EXCERTO DO TEXTO =>

Georges Pallu escolhe como primeira obra a adaptação de um conto inédito de Júlio Dantas, Frei Bonifácio, que seria entretanto publicado no jornal lisboeta O Dia, a 2 de Outubro de 1918. O filme estreia em Lisboa, com bons resultados, no cinema Olympia, uma das mais prestigiadas salas da cidade, a 4 de Outubro. Realizados por Pallu em 1919 seguem-se A Rosa do Adro e O Comissário de Polícia, com estreia na mesma sala, o primeiro a 27 de Outubro e o segundo a 2 de Fevereiro do ano seguinte. Uma outra obra, O Mais Forte, produzida nesse mesmo ano, serve para testar os estúdios então abertos na Quinta da Prelada, ao Carvalhido, no Porto. Perdeu-se o rasto do filme.

A invicta compete entretanto com a Lusitania Film, que produz um filme de Artur Costa de Macedo e vários de José Leitão de Barros, que realiza as suas primeiras obras.

Os estúdios da empresa, trinta metros por vinte, dezassete de altura, um «teatro de prises-de vues» ou de «pose», vasta galeria de estruturas de ferro com coberturas de vidro, ficam concluídos em 1920. A adaptação do romance de Júlio Diniz, «Os Fidalgos da Casa Mourisca», que terá enorme êxito no Brasil, é a obra escolhida para a sua estreia em plena renovação. As filmagens começam em Agosto e acabam em Outubro. O projecto é um dos dois maiores empreendimentos cinematográficos da firma.

EXERCÍCIOS =>
A. Responda com base no texto sobre o início da produção cinematográfica:
(i) Em que sala de Lisboa estreou Frei Bonifácio?
(ii) Que filme serviu para testar os estúdios da Quinta da Prelada?
(iii) Em que meses decorreram as filmagens de «Os Fidalgos da Casa Mourisca»?
B. Prossiga o texto sobre o início da produção cinematográfica a partir da sua última frase.

Entradas guardadas =>
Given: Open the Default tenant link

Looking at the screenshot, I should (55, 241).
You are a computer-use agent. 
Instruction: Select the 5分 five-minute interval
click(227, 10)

RESPOSTAS FINAIS =>
A.
(i) No cinema Olympia.
(ii) O Mais Forte.
(iii) De Agosto a Outubro.

B.
No último ano da década a Invicta Film estabelece um acordo com o Diário de Notícias. O jornal publicaria folhetins ou novelas, que seriam depois adaptadas a cinema, na linha das séries inventadas por Louis Feuillade. O jornal tem por encargo as criações literárias, a escolha dos actores e é detentor dos direitos de argumento. A produtora obriga-se a produzir os filmes à medida que os folhetins são publicados e os negativos serão propriedade sua. O contrato é de seis meses. Desse projecto resulta apenas um melodrama, (Amor Fatal) e uma tragicomédia (Barbanegra), .

O segundo grande empreendimento da Invicta é a adaptação da obra de Camilo Castelo Branco, Amor de Perdição, em 1921, obra realizada também por Pallu. O filme estreia a 28 de Novembro em Lisboa, no cinema Condes. Segue-se Mulheres da Beira e Quando o Amor Fala.

«Uma tarde de Agosto de 1921 um homem de aspecto estranho, de estatura mediana e de olhos vivos a espreitarem por detrás de umas lunetas pequenas, que cintilavam sob um boné de viagem enterrado até às orelhas, transpôs o portão da Quinta da Prelada».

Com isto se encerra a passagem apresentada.